## Document passage:
= Beginning of Section =

Respiratory Care is an allied health profession that specializes in the evaluation, treatment, and education of patients with cardiopulmonary (heart-lung) disorders. Respiratory therapists (RTs) work closely with patients, physicians, nurses and other healthcare team members in critical care, emergency rooms, nurseries and pediatrics, medical units and home care. RTs' diverse responsibilities include patient assessment, medical gas therapy, pulmonary hygiene, diagnostic testing, mechanical ventilatory and cardiovascular support, rehabilitation activities, and consulting with physicians to develop treatment plans.
For individuals who
Are interested in having diverse responsibilities in cardiopulmonary care. Strong desire to work with patients.
A specialized career in healthcare. Hands-on patient care. Hospital-based internship experience.
- Critical Care Respiratory Specialist
- Neonatal/Pediatric Respiratory Specialist
- Pulmonary Function Technologist
- Pulmonary Rehabilitation Therapist
- Respiratory Therapist
The practice of respiratory care encompasses activities in diagnostic evaluation, therapy, and education of the patient, family and public. Diagnostic activities include obtaining and analyzing sputum and blood specimens, performing breathing studies to determine if lung function is impaired, performing sleep disorder studies and interpreting the data obtained from these. Therapy includes administering medical gases and respiratory medications to alleviate breathing problems, initiating and managing mechanical ventilators, establishing and maintaining artificial airways, performing pulmonary hygiene procedures and cardiopulmonary rehabilitation activities. Education of the patient, family and public promotes knowledge of disease processes, therapy and wellness. These essential functions of the RT are practiced under qualified medical direction.

= End of Section =

## Data records:

= Beginning of Section =

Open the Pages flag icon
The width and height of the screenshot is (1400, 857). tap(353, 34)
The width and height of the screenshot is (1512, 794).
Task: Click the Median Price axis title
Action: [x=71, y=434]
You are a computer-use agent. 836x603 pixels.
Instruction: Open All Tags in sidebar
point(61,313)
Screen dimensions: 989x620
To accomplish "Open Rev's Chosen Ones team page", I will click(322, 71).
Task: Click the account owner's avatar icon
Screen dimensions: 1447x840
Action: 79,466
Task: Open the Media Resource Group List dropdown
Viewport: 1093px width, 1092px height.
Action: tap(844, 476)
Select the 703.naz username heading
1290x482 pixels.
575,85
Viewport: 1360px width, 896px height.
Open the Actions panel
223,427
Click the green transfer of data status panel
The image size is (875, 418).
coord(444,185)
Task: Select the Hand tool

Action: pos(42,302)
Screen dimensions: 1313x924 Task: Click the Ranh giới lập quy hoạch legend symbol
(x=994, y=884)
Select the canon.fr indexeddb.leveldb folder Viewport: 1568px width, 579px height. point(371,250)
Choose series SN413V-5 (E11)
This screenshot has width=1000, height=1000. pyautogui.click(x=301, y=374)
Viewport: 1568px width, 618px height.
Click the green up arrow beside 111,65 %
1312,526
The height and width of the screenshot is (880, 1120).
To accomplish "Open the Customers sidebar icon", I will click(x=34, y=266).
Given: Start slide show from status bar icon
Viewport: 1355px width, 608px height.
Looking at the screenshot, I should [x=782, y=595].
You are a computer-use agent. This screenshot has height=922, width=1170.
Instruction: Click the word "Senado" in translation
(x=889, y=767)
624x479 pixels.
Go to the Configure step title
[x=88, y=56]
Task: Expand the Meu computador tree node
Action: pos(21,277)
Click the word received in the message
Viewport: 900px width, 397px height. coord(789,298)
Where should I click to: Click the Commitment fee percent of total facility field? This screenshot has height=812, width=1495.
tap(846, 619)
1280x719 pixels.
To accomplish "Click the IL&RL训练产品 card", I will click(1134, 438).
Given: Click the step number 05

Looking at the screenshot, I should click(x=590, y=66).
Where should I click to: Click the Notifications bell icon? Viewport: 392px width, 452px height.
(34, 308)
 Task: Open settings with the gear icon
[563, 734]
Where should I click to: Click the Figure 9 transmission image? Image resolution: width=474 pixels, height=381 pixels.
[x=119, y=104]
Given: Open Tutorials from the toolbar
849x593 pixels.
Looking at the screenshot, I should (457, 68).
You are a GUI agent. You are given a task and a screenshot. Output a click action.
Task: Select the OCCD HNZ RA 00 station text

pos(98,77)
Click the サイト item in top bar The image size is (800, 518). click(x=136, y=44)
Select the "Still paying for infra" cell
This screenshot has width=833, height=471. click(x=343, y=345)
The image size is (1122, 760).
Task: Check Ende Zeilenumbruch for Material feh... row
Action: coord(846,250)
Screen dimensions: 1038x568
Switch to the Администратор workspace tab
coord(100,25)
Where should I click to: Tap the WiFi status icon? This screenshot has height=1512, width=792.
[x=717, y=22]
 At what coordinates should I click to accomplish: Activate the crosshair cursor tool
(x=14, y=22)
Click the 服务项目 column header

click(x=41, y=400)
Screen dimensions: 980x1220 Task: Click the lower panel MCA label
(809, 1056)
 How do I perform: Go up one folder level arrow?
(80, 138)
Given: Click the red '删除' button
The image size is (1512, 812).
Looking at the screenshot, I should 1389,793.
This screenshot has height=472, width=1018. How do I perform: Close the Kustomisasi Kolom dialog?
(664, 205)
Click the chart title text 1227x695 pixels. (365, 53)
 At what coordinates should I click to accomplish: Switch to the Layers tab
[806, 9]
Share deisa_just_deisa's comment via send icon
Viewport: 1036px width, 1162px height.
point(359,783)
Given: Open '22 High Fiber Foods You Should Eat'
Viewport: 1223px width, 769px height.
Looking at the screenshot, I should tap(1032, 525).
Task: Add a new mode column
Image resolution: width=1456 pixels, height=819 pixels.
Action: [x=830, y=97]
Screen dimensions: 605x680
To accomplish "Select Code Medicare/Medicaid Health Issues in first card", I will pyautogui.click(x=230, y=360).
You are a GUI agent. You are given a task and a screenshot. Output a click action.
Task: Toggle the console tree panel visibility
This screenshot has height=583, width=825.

= End of Section =

## Questions to answer:
1 – Translate this sentence from the respiratory care overview into Spanish: "Education of the patient, family and public promotes knowledge of disease processes, therapy and wellness."
2 – Extend the respiratory care overview with a further paragraph, starting after its closing sentence about qualified medical direction.
The listing above is separate material with no connection to the respiratory care overview.

## Results of the exercise:
1 – La educación del paciente, la familia y el público promueve el conocimiento de los procesos de enfermedad, la terapia y el bienestar.

2 –
Graduates of the respiratory care program are eligible to complete a series of national examinations administered by the National Board of Respiratory Care that lead to the Registered Respiratory Therapist (RRT) credential. NDSU graduates have enjoyed excellent pass rates on these certifying exams. Most states require a license to practice respiratory care and use these examinations or verification of credentials for state licensing. To remain licensed, RTs may also be required to obtain continuing education credit. Graduates readily find employment in hospital, clinic and home care settings throughout the country. Additional career opportunities exist in management, education, sleep medicine, research, sales and public health. According to the U.S. Department of Labor Bureau of Labor Statistics, employment of respiratory therapists is expected to grow much faster than the average for all occupations through the year 2026. This increased demand is attributed to growth in the middle-aged and elderly populations that will increase the incidence of respiratory conditions, advances in preventing and detecting disease, and improved medications and sophisticated treatments. Mean annual wages for respiratory therapists in 2021 was $61,830 (Respiratory Therapists : Occupational Outlook Handbook: : U.S. Bureau of Labor Statistics (bls.gov).
The NDSU/Sanford Respiratory Care Program
A Bachelor of Science degree with a major in respiratory care from North Dakota State University includes two to three years of academic courses and a 15-month professional-level internship at Sanford Medical Center Fargo. The NDSU/Sanford Respiratory Care program is accredited by the Commission on Accreditation for Respiratory Care.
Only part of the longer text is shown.